LAPACK  3.6.1
LAPACK: Linear Algebra PACKage
subroutine schksy ( logical, dimension( * )  DOTYPE,
integer  NN,
integer, dimension( * )  NVAL,
integer  NNB,
integer, dimension( * )  NBVAL,
integer  NNS,
integer, dimension( * )  NSVAL,
real  THRESH,
logical  TSTERR,
integer  NMAX,
real, dimension( * )  A,
real, dimension( * )  AFAC,
real, dimension( * )  AINV,
real, dimension( * )  B,
real, dimension( * )  X,
real, dimension( * )  XACT,
real, dimension( * )  WORK,
real, dimension( * )  RWORK,
integer, dimension( * )  IWORK,
integer  NOUT 
)

SCHKSY

Purpose: 
 SCHKSY tests SSYTRF, -TRI2, -TRS, -TRS2, -RFS, and -CON.
Parameters
[in]DOTYPE
          DOTYPE is LOGICAL array, dimension (NTYPES)
          The matrix types to be used for testing.  Matrices of type j
          (for 1 <= j <= NTYPES) are used for testing if DOTYPE(j) =
          .TRUE.; if DOTYPE(j) = .FALSE., then type j is not used.
[in]NN
          NN is INTEGER
          The number of values of N contained in the vector NVAL.
[in]NVAL
          NVAL is INTEGER array, dimension (NN)
          The values of the matrix dimension N.
[in]NNB
          NNB is INTEGER
          The number of values of NB contained in the vector NBVAL.
[in]NBVAL
          NBVAL is INTEGER array, dimension (NBVAL)
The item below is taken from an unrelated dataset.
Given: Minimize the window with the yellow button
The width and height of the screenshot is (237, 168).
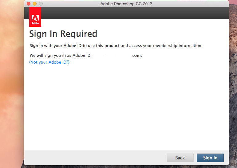Looking at the screenshot, I should 35,4.
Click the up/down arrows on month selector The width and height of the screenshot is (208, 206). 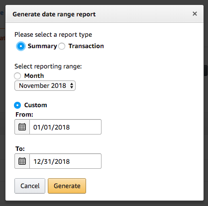coord(72,86)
          The values of the blocksize NB.
[in]NNS
          NNS is INTEGER
          The number of values of NRHS contained in the vector NSVAL.
[in]NSVAL
          NSVAL is INTEGER array, dimension (NNS)
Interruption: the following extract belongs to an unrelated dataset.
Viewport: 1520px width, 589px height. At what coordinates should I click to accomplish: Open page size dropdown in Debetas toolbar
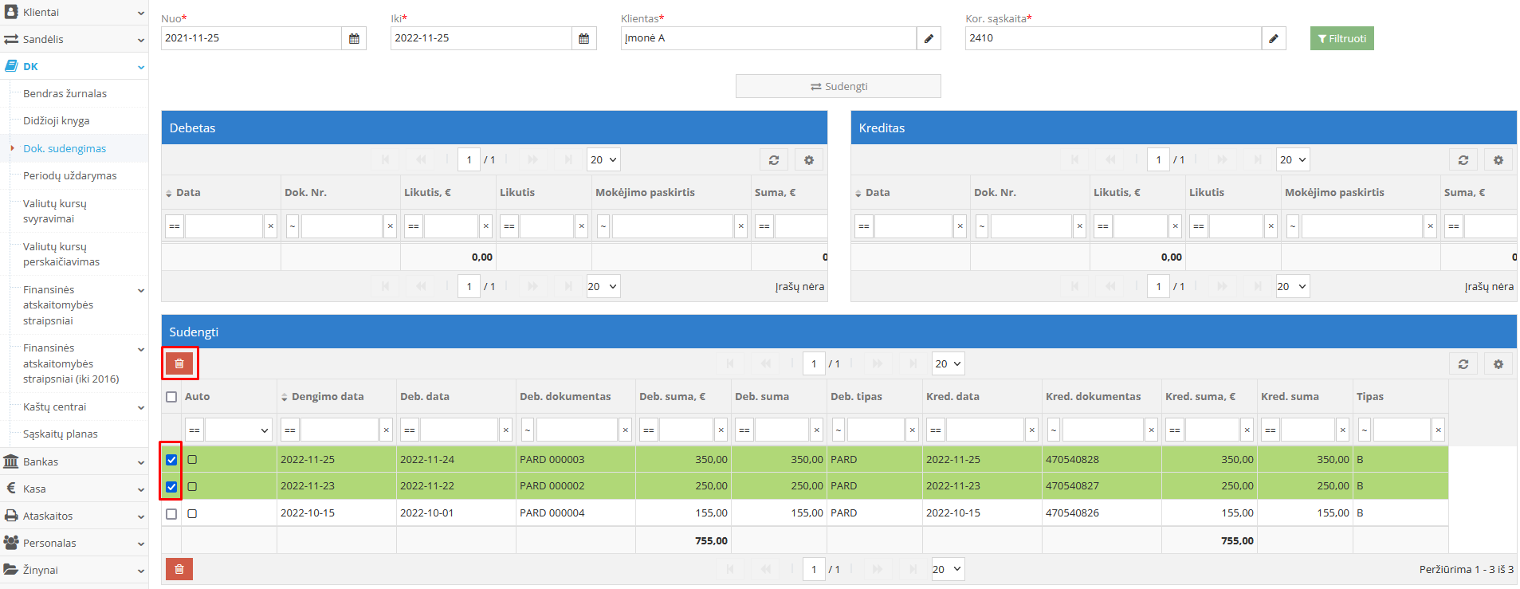tap(603, 160)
          The values of the number of right hand sides NRHS.
[in]THRESH
          THRESH is REAL
          The threshold value for the test ratios.  A result is
          included in the output file if RESULT >= THRESH.  To have
          every test ratio printed, use THRESH = 0.
[in]TSTERR
          TSTERR is LOGICAL
          Flag that indicates whether error exits are to be tested.
[in]NMAX
          NMAX is INTEGER
          The maximum value permitted for N, used in dimensioning the
          work arrays.
[out]A
          A is REAL array, dimension (NMAX*NMAX)
[out]AFAC
          AFAC is REAL array, dimension (NMAX*NMAX)
[out]AINV
          AINV is REAL array, dimension (NMAX*NMAX)
[out]B
          B is REAL array, dimension (NMAX*NSMAX)
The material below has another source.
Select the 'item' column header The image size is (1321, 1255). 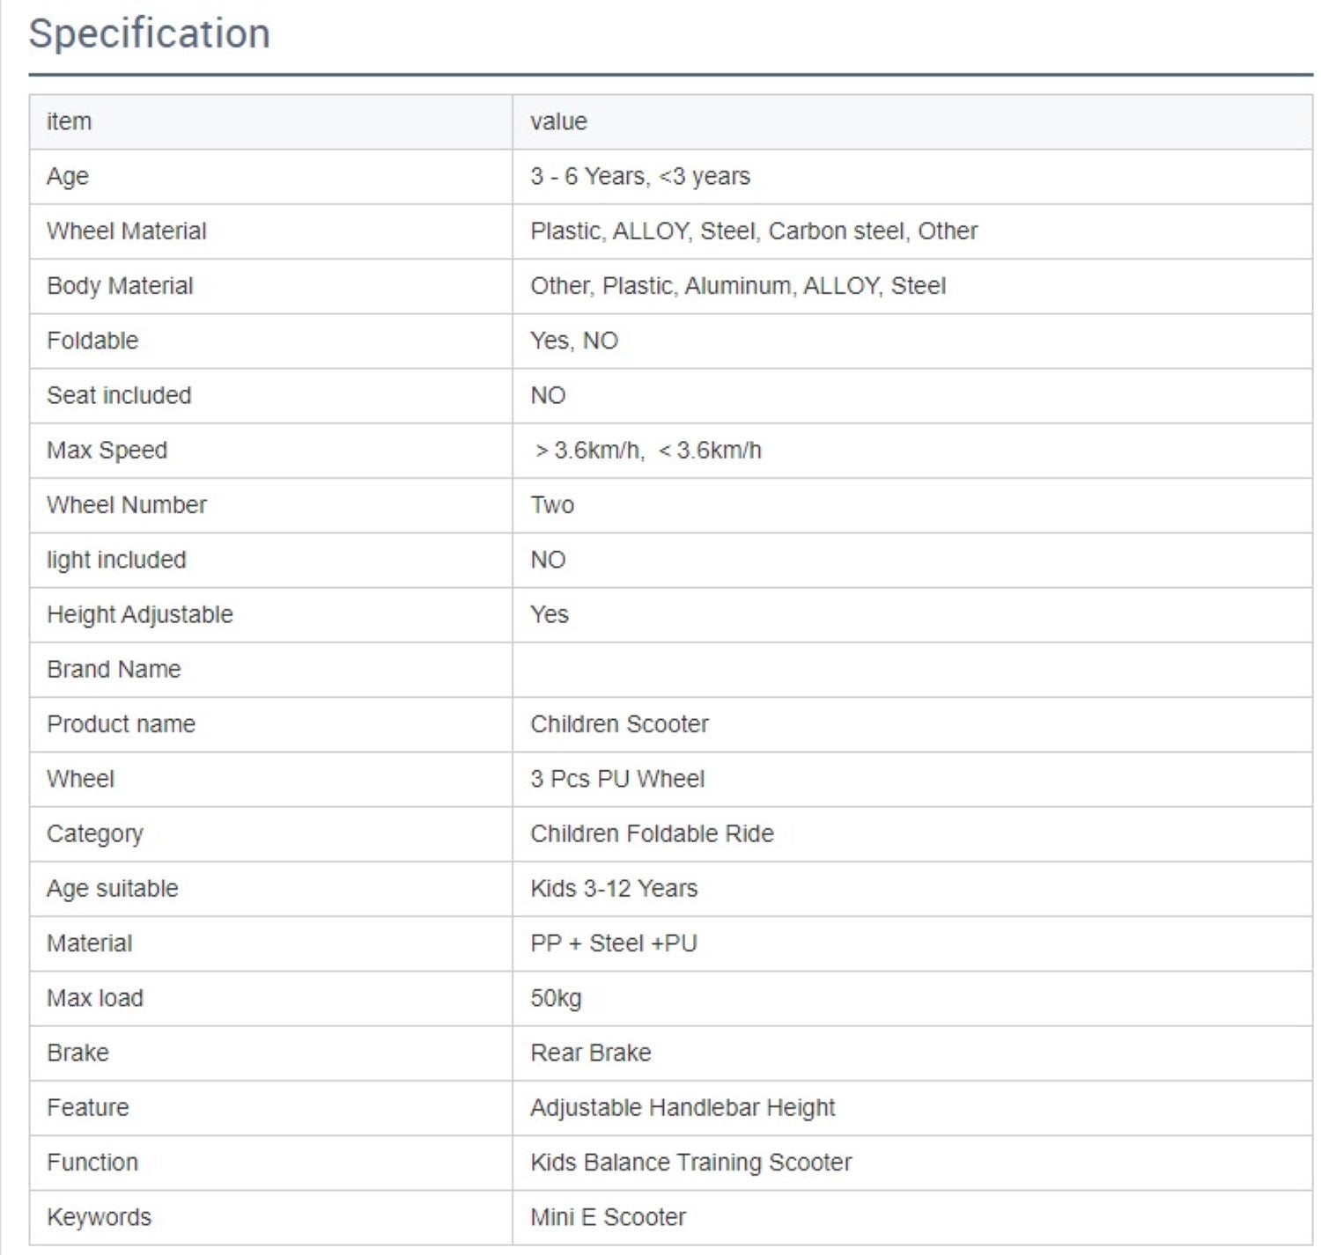point(69,121)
          where NSMAX is the largest entry in NSVAL.
[out]X
          X is REAL array, dimension (NMAX*NSMAX)
[out]XACT
          XACT is REAL array, dimension (NMAX*NSMAX)
[out]WORK
          WORK is REAL array, dimension (NMAX*max(3,NSMAX))
[out]RWORK
          RWORK is REAL array, dimension (max(NMAX,2*NSMAX))
[out]IWORK
          IWORK is INTEGER array, dimension (2*NMAX)
[in]NOUT
          NOUT is INTEGER
          The unit number for output.
Author
Univ. of Tennessee
Univ. of California Berkeley
Univ. of Colorado Denver
NAG Ltd.
Date
November 2013

Definition at line 172 of file schksy.f.

172 *
173 * -- LAPACK test routine (version 3.5.0) --
174 * -- LAPACK is a software package provided by Univ. of Tennessee, --
175 * -- Univ. of California Berkeley, Univ. of Colorado Denver and NAG Ltd..--
176 * November 2013
177 *
178 * .. Scalar Arguments ..
179  LOGICAL tsterr
180  INTEGER nmax, nn, nnb, nns, nout
181  REAL thresh
182 * ..
183 * .. Array Arguments ..
184  LOGICAL dotype( * )
185  INTEGER iwork( * ), nbval( * ), nsval( * ), nval( * )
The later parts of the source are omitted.